Encourage Dissent – But Establish the Relationship and Context First
How many times have you heard someone say, “I welcome pushback – I want people to be honest,” or “I don’t want a bunch of heads nodding in agreement around this table – we need to challenge each other!”
Yet many leaders who espouse such beliefs don’t appear to abide by them in practice. They are either put off or perhaps even threatened by the first subordinate or colleague who challenges them. Either through their own body language or actual response, they can inadvertently and instantaneously change the atmosphere in the conversation or meeting. And the results can be detrimental to the most critical component of any team – the concept of trust.

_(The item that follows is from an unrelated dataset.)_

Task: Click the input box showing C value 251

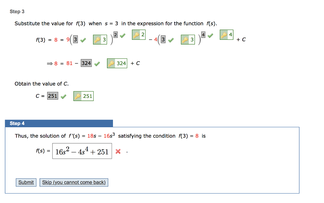Action: coord(53,96)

In coaching, we often use the world “intentional”. By this we mean that every leader must be intentional about his or her actions. In this case, it can be the message they send to their subordinates and the way in which they communicate that message. The initial outcome of a harsh word or eye-roll – or worse – by a leader that is challenged by his subordinates, can lead to changed behavior on the part of the team members. That change is often nuanced and perhaps even undetected by the leader – especially if she or he gets private feedback from a participant in the meeting that provides encouragement or agreement of the leader’s behavior.
The consequences are far-reaching for a leader and his or her team – for an atmosphere of honest and open communication can be easily transformed into one of introspection, silent assent, or, even worse, fear.

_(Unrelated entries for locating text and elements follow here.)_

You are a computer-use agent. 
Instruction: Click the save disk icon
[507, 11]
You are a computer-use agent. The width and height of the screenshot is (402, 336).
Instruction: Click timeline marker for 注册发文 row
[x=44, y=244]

A CEO, president or even a department head who gets input divergent from his or her opinions might confuse the signals from direct reports, especially in open meetings. What is positioned as honest and unvarnished opinion by the sender might be interpreted as a sort of derailment by the receiver. And those who disagree can be prematurely labeled as “derailers” – and sometimes they can be figuratively “executed” before their value is understood.
And there may be reasons why. Part of executive coaching is to help you understand your own personality, style and learning and to appreciate the styles of others. For instance, some are more direct in their styles and want to “own” the meeting and its outcomes; others more collaborative. Still others like to keep “calm waters” in their meetings. Some just want to keep questioning everything.
Team coaching can help groups of people with different styles to come together as teams. Only by accepting each other for who they are and understanding different styles, can a disparate group of individuals come together as a true team. And only then can the leader know that he or she is a leader who inspires free exchange in an open session.
The best way to forge teamwork is to build trust in the basics of communication first. Like anything, you start with baby steps and learn the basic blocking and tackling of communications and the dynamics of your own team – at that point you’ll be ready for the divergent opinion that your team needs to create better results in the competitive workplace of today.
And then, your words, actions and beliefs will align for the powerful and honest input each of us needs as leaders.